Cultus Lake Park has a few sites available for hardy campers who bring their own drinking water and don’t mind pit toilets, and limited water and toilets are on offer during winter at the postage-stamp-size Porteau Cove site alongside the Sea-to-Sky Highway, albeit with limited recreational activities.
But the Manning Park announcement offers a transitional opportunity for those who might have always wanted to try winter camping but were just too afraid of, well, being cold.
That’s because the new Skyview Campground is officially touted as an RV site, and a fully serviced one, to boot—the first such winter site offered by BC Parks. This means that adventurous outdoor aficionados can enjoy relatively luxurious winter amenities like hot showers, a heated modern washroom, guaranteed running potable water, electric and sewer hookups, and more.
The campground’s 60 sites can be rented on a nightly, weekly, or even monthly rate (electricity is extra for weekly and monthly stays), and there is even a daily shuttle to the park’s popular lodge and ski area, where alpine skiing and snowboarding get the most attention.
But, conveniently, the park’s main Nordic cross-country ski trail cuts right through the winter-camping site on its way to higher elevations and 60 kilometres of smooth gliding on groomed trails, and the facility’s website envisions that “snowshoeing from this location will be a highlight in the future”.

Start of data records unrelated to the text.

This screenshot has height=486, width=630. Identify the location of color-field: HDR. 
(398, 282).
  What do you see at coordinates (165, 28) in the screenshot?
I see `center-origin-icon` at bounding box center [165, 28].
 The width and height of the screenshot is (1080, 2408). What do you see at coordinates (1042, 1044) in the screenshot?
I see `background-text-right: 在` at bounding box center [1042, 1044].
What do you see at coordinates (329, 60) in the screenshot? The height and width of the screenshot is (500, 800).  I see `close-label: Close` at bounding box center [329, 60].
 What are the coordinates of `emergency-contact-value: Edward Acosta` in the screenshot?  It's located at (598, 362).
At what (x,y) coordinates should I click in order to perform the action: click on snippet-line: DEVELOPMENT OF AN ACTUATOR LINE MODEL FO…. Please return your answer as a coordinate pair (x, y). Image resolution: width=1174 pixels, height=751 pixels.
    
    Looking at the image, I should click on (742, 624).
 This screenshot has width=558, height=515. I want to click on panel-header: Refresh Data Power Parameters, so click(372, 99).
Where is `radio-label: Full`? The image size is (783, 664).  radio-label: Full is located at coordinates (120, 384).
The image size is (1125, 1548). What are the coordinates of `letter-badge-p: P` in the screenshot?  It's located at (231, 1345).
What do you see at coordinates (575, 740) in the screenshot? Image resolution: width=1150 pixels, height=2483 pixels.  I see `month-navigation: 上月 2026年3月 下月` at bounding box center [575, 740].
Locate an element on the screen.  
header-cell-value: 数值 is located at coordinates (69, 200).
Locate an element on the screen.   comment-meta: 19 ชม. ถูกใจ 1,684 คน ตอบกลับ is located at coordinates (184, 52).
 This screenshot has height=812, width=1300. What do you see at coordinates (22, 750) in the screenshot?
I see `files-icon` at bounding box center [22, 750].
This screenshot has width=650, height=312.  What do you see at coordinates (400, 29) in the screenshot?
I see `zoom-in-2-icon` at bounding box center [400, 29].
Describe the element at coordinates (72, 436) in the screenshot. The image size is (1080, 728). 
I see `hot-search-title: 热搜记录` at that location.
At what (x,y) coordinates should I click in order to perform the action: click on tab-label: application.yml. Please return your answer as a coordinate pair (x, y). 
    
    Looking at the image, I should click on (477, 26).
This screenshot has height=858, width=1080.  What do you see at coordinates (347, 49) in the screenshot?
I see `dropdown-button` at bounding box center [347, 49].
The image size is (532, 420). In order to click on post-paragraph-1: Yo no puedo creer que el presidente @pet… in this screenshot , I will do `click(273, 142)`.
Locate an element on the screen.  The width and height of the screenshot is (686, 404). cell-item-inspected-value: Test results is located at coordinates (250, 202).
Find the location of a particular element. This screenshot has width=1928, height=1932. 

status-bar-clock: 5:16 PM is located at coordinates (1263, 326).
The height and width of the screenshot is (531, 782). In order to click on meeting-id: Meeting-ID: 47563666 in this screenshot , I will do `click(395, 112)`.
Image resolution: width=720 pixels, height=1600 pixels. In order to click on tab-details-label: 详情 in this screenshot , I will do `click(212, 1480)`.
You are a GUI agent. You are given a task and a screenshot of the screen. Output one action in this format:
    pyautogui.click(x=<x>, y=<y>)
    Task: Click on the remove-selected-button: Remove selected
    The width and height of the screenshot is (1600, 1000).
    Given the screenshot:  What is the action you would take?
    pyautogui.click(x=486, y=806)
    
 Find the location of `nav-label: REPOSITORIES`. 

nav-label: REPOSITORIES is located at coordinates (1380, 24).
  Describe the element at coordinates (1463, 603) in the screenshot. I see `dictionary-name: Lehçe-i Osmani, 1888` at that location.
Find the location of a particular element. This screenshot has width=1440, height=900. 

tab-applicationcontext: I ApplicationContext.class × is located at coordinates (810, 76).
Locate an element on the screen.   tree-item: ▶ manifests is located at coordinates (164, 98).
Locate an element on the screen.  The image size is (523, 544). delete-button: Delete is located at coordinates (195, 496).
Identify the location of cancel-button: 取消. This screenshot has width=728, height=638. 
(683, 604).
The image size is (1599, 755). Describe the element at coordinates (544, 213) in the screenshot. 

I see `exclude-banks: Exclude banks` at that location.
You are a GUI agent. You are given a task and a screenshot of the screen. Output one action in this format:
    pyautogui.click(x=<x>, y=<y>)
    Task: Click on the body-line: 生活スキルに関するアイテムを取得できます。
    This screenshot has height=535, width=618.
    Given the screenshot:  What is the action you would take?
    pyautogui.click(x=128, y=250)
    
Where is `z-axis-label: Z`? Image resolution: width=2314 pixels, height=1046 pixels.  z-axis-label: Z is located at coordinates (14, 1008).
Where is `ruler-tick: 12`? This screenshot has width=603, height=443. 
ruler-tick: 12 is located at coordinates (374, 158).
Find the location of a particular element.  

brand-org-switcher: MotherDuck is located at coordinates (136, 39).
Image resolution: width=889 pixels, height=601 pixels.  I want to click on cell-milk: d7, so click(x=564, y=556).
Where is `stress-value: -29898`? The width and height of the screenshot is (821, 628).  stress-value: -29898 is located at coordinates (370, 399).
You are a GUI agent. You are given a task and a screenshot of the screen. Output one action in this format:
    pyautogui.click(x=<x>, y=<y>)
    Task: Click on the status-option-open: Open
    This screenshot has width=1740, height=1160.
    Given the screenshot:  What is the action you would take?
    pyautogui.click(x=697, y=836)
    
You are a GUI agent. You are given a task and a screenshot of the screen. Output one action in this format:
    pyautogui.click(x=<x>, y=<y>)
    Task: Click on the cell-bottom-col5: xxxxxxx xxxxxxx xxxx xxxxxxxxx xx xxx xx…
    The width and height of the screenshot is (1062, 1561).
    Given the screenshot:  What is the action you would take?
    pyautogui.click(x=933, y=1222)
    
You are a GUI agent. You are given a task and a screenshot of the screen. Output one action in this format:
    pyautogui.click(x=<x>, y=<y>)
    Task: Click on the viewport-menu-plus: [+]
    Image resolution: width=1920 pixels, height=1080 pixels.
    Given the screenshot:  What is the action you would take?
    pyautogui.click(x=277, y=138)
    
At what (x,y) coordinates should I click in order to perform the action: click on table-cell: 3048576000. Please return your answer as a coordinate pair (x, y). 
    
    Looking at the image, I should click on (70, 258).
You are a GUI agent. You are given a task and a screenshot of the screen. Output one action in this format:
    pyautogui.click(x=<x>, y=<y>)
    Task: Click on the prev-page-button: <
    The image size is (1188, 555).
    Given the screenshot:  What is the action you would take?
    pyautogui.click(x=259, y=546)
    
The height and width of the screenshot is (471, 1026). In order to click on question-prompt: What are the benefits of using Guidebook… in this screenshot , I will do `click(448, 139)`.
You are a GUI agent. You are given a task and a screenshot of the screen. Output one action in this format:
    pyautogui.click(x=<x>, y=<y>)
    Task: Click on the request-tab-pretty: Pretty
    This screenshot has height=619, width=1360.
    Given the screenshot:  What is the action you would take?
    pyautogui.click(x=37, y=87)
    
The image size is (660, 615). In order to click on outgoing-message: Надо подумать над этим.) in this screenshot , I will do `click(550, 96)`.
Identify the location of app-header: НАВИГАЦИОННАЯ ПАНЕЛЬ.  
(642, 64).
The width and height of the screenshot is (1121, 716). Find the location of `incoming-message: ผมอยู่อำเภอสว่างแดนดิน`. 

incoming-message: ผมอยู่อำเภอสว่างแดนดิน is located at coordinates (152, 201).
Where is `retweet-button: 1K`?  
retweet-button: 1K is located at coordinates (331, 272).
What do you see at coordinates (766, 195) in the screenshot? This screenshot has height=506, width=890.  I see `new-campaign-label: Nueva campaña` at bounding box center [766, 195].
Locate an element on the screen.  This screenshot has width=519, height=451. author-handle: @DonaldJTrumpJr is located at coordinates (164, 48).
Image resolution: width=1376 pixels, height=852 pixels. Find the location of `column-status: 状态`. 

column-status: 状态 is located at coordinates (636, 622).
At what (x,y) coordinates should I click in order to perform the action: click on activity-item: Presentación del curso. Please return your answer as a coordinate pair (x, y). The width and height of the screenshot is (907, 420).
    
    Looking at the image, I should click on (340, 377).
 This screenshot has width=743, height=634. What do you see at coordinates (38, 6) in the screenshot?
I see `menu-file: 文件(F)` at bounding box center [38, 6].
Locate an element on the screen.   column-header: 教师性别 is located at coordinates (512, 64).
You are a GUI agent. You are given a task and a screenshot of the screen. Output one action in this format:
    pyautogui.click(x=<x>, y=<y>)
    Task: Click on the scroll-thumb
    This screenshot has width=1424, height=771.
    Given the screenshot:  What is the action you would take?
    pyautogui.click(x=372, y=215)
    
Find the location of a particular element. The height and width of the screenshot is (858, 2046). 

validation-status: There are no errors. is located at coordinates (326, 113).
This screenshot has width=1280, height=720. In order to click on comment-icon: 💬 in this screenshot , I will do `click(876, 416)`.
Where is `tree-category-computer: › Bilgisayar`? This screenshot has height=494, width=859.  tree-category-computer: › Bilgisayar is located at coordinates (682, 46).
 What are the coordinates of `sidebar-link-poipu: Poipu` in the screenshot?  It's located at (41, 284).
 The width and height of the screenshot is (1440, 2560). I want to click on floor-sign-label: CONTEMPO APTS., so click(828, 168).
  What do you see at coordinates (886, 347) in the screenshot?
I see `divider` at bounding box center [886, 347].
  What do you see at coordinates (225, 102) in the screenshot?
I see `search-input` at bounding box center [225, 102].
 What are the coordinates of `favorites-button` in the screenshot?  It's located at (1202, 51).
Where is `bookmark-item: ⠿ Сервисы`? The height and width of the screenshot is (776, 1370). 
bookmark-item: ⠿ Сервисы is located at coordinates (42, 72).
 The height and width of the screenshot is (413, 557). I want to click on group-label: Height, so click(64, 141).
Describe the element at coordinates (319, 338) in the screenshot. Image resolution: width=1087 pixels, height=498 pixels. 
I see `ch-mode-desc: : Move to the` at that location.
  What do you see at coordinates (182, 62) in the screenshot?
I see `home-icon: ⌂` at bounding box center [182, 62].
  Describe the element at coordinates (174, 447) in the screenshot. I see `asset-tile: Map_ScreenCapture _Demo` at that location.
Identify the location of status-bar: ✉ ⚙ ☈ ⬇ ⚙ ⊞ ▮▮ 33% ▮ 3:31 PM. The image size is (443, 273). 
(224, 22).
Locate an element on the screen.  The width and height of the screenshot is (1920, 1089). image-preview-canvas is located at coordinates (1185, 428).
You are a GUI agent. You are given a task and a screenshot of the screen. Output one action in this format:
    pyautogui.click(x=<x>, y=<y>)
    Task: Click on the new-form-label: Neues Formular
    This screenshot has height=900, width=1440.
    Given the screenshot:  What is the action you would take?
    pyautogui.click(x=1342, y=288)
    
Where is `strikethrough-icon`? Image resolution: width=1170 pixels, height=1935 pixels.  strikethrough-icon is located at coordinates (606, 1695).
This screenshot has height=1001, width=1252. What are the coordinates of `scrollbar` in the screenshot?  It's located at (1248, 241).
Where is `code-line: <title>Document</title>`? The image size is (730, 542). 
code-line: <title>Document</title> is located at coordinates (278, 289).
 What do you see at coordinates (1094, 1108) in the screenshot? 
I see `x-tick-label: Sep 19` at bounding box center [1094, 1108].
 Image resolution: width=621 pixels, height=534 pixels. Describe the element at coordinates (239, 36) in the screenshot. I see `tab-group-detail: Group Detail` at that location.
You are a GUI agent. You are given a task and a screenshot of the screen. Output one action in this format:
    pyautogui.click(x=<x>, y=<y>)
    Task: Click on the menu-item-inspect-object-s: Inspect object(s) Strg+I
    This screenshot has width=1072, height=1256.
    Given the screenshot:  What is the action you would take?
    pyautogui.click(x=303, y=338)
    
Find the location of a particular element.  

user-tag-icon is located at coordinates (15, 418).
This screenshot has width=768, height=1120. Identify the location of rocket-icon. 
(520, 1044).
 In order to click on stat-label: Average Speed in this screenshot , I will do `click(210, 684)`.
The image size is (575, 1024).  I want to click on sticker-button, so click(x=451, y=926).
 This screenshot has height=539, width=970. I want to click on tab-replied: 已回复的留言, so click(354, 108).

So drive your (own or rented) RV or camperized van and dip your toes into the winter, so to speak. Bring along a small tent and an approved winter sleeping bag and see how comfy and warm you can be with just some banked snow and body heat. Try it for just one night; you can always retreat a few metres into your toasty vehicle should you get, um, cold feet.
Then maybe you will be ready to try some of the other frozen options scattered around this beautiful province.